» Exercise goal: Reproduce the items below word for word, starting with the line containing "Locate an element on the screen." and going on through the end of the items. Leave the pictures out of your answer.

___ Study material ___

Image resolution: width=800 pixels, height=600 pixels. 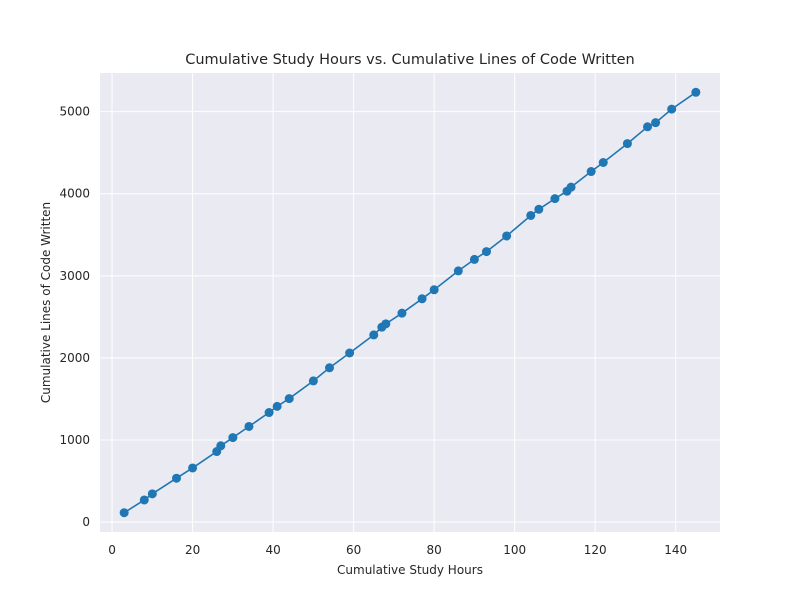 I want to click on x-tick-label: 20, so click(x=192, y=550).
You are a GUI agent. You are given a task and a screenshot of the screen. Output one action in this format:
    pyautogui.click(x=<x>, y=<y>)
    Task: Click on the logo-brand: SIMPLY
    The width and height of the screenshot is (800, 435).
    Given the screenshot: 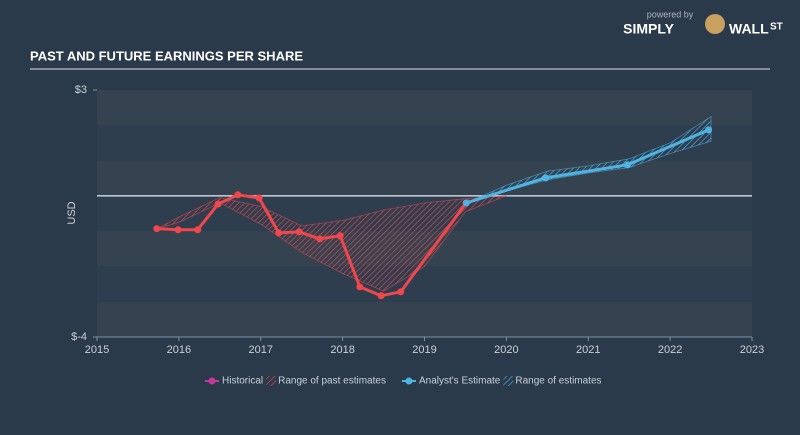 What is the action you would take?
    pyautogui.click(x=648, y=29)
    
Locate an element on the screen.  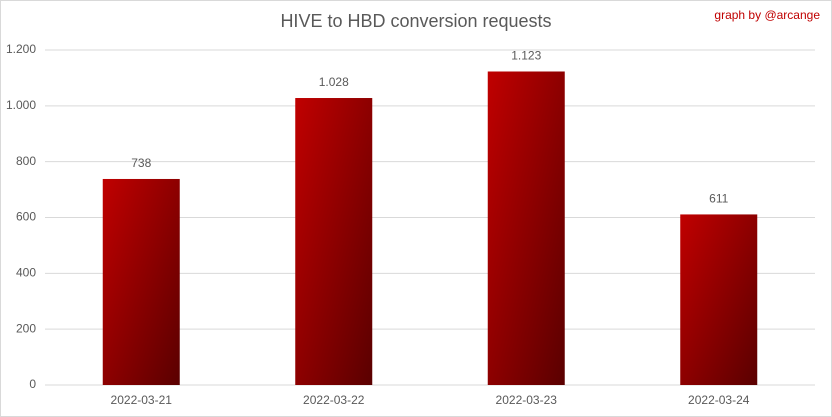
x-tick-label: 2022-03-21 is located at coordinates (142, 400).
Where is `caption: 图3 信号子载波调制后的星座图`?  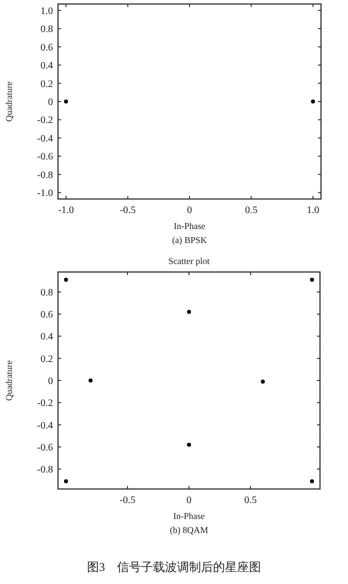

___

» Finished exercise:
Locate an element on the screen.  
x-tick-label: 2022-03-21 is located at coordinates (142, 400).
Where is `caption: 图3 信号子载波调制后的星座图`?  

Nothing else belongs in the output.